HOW TO COMPLETE THIS TASK:
Write each entry down again precisely, skipping nothing.

Stored data:
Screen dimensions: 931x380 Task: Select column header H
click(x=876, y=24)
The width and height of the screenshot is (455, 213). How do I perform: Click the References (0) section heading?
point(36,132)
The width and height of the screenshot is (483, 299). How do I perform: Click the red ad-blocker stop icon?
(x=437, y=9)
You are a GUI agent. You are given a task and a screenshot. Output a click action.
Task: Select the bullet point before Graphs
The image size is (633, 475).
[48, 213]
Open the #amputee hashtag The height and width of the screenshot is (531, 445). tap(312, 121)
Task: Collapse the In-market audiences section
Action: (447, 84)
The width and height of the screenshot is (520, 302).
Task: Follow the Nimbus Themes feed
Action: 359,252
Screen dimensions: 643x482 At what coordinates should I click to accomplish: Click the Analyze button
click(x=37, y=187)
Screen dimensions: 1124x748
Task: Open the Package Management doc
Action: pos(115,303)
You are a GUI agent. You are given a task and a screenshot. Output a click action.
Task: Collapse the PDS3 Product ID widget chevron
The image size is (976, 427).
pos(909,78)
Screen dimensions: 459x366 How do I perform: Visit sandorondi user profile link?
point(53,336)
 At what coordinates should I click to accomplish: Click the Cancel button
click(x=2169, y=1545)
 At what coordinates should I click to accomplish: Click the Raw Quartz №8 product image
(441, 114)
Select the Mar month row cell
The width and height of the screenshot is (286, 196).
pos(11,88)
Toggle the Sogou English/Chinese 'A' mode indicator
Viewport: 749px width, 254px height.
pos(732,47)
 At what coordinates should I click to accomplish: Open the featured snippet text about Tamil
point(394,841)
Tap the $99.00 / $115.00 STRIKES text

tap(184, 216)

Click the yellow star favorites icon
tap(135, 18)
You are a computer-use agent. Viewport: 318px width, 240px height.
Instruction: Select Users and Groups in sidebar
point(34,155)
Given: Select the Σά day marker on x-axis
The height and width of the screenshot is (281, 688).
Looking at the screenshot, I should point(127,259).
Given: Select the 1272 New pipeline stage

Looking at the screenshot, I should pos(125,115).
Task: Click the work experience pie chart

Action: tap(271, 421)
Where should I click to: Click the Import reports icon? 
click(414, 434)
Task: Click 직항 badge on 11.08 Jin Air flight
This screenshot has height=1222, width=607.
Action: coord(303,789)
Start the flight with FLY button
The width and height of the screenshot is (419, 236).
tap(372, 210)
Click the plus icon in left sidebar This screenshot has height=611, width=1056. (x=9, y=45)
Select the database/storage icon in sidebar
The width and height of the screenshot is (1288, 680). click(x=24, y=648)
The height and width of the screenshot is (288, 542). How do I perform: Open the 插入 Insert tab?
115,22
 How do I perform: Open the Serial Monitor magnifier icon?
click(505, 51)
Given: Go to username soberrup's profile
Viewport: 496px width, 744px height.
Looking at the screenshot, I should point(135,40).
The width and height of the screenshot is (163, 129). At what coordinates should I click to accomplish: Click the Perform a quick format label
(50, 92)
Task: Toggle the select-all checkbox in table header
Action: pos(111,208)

RESULT OF THE TASK:
Screen dimensions: 931x380 Task: Select column header H
click(x=876, y=24)
The width and height of the screenshot is (455, 213). How do I perform: Click the References (0) section heading?
point(36,132)
The width and height of the screenshot is (483, 299). How do I perform: Click the red ad-blocker stop icon?
(x=437, y=9)
You are a GUI agent. You are given a task and a screenshot. Output a click action.
Task: Select the bullet point before Graphs
The image size is (633, 475).
[48, 213]
Open the #amputee hashtag The height and width of the screenshot is (531, 445). tap(312, 121)
Task: Collapse the In-market audiences section
Action: (447, 84)
The width and height of the screenshot is (520, 302).
Task: Follow the Nimbus Themes feed
Action: 359,252
Screen dimensions: 643x482 At what coordinates should I click to accomplish: Click the Analyze button
click(x=37, y=187)
Screen dimensions: 1124x748
Task: Open the Package Management doc
Action: pos(115,303)
You are a GUI agent. You are given a task and a screenshot. Output a click action.
Task: Collapse the PDS3 Product ID widget chevron
The image size is (976, 427).
pos(909,78)
Screen dimensions: 459x366 How do I perform: Visit sandorondi user profile link?
point(53,336)
 At what coordinates should I click to accomplish: Click the Cancel button
click(x=2169, y=1545)
 At what coordinates should I click to accomplish: Click the Raw Quartz №8 product image
(441, 114)
Select the Mar month row cell
The width and height of the screenshot is (286, 196).
pos(11,88)
Toggle the Sogou English/Chinese 'A' mode indicator
Viewport: 749px width, 254px height.
pos(732,47)
 At what coordinates should I click to accomplish: Open the featured snippet text about Tamil
point(394,841)
Tap the $99.00 / $115.00 STRIKES text

tap(184, 216)

Click the yellow star favorites icon
tap(135, 18)
You are a computer-use agent. Viewport: 318px width, 240px height.
Instruction: Select Users and Groups in sidebar
point(34,155)
Given: Select the Σά day marker on x-axis
The height and width of the screenshot is (281, 688).
Looking at the screenshot, I should point(127,259).
Given: Select the 1272 New pipeline stage

Looking at the screenshot, I should pos(125,115).
Task: Click the work experience pie chart

Action: tap(271, 421)
Where should I click to: Click the Import reports icon? 
click(414, 434)
Task: Click 직항 badge on 11.08 Jin Air flight
This screenshot has height=1222, width=607.
Action: coord(303,789)
Start the flight with FLY button
The width and height of the screenshot is (419, 236).
tap(372, 210)
Click the plus icon in left sidebar This screenshot has height=611, width=1056. (x=9, y=45)
Select the database/storage icon in sidebar
The width and height of the screenshot is (1288, 680). click(x=24, y=648)
The height and width of the screenshot is (288, 542). How do I perform: Open the 插入 Insert tab?
115,22
 How do I perform: Open the Serial Monitor magnifier icon?
click(505, 51)
Given: Go to username soberrup's profile
Viewport: 496px width, 744px height.
Looking at the screenshot, I should point(135,40).
The width and height of the screenshot is (163, 129). At what coordinates should I click to accomplish: Click the Perform a quick format label
(50, 92)
Task: Toggle the select-all checkbox in table header
Action: pos(111,208)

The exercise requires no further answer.